> Work to do
Copy out the records word for word, from the start up to and including the line containing "tap(907, 237)". Leave the pictures out.

━━━━

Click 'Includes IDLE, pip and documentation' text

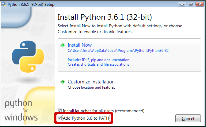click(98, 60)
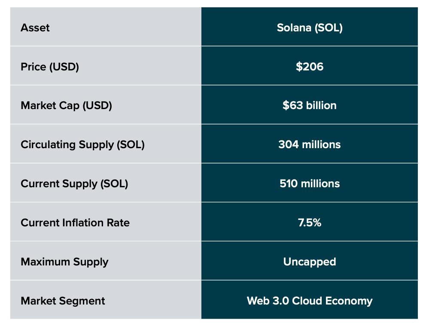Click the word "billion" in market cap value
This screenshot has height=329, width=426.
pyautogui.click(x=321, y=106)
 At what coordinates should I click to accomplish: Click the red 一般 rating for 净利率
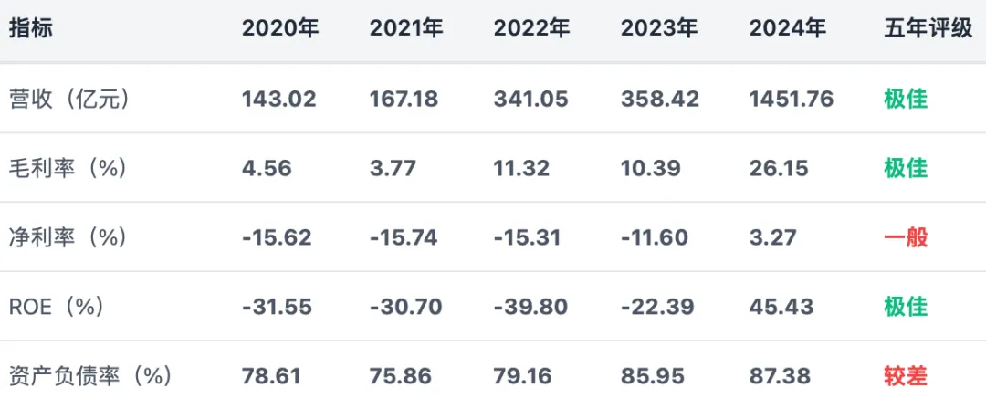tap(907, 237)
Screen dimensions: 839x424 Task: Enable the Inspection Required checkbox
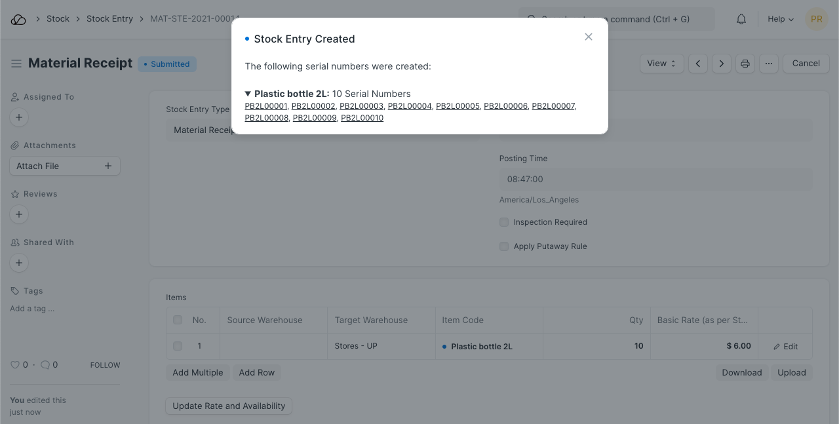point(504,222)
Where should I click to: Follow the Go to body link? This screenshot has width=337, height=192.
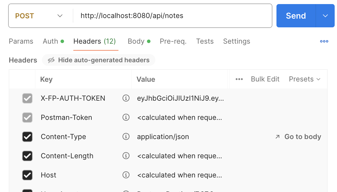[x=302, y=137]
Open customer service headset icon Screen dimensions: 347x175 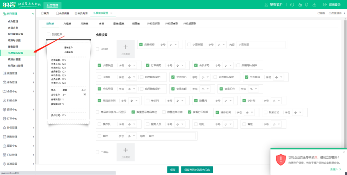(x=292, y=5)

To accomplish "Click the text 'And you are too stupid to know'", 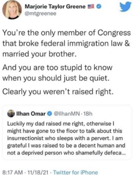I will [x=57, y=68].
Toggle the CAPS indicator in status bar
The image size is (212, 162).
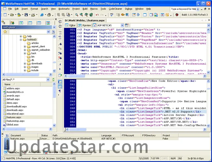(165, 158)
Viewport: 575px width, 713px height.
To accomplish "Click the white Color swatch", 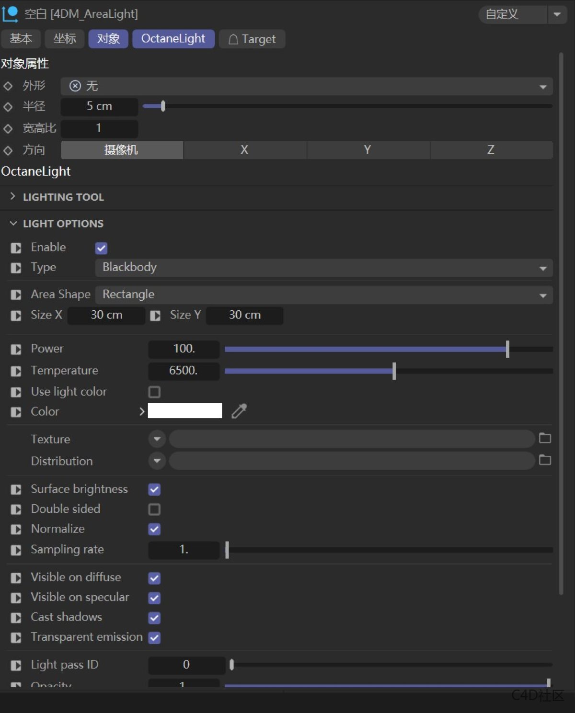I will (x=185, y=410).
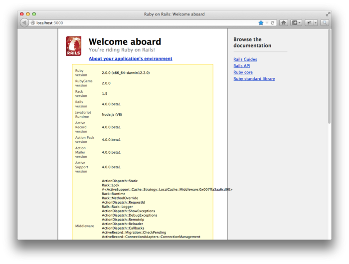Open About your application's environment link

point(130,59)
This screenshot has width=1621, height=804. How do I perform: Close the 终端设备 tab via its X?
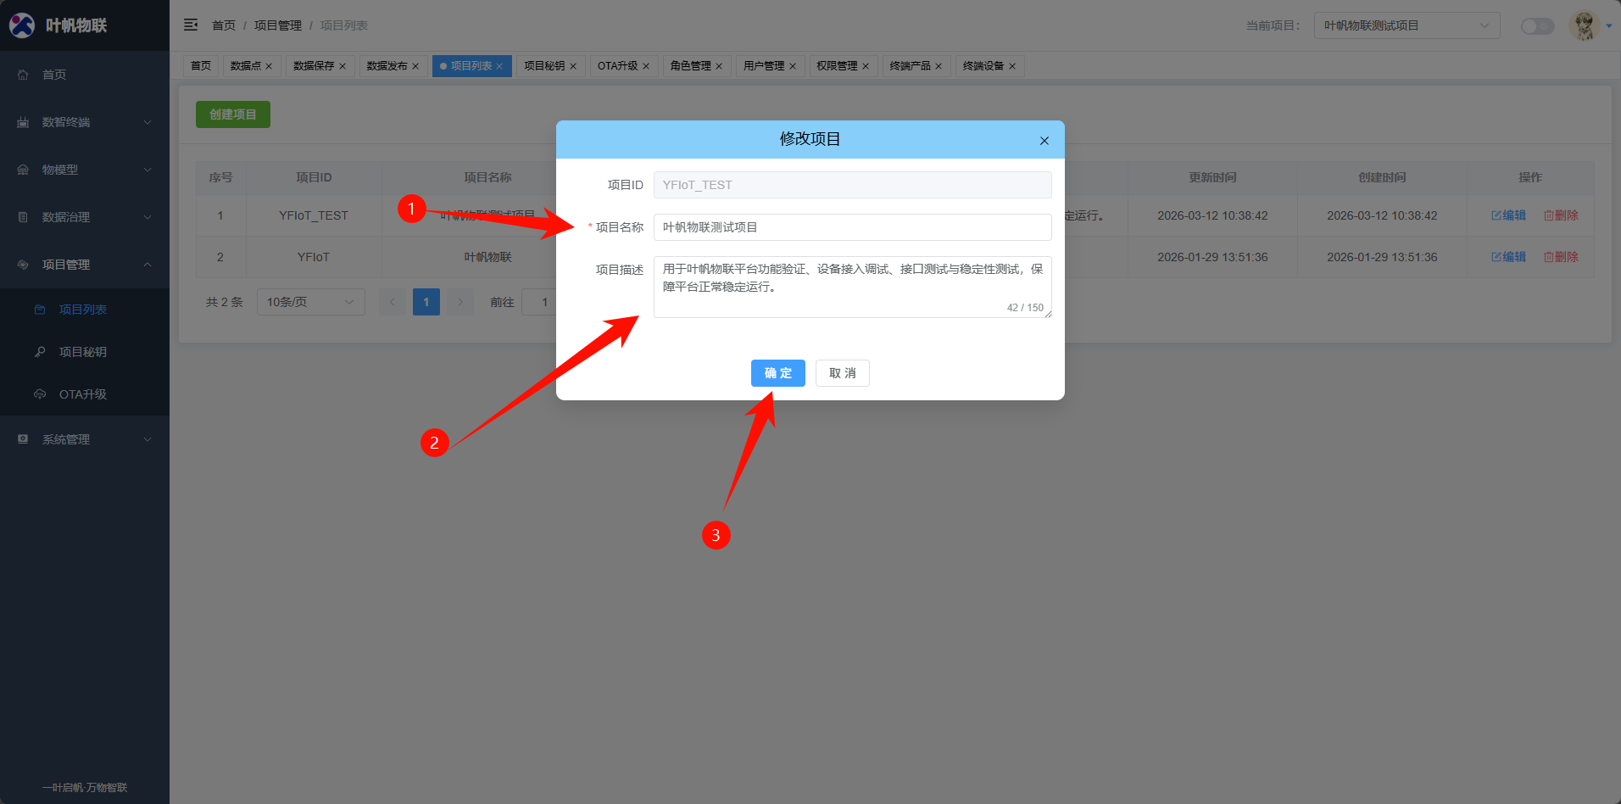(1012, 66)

━━━━

> Solution to the problem
Click 'Includes IDLE, pip and documentation' text

click(98, 60)
Click the word "billion" in market cap value
This screenshot has height=329, width=426.
pyautogui.click(x=321, y=106)
 At what coordinates should I click to accomplish: Click the red 一般 rating for 净利率
tap(907, 237)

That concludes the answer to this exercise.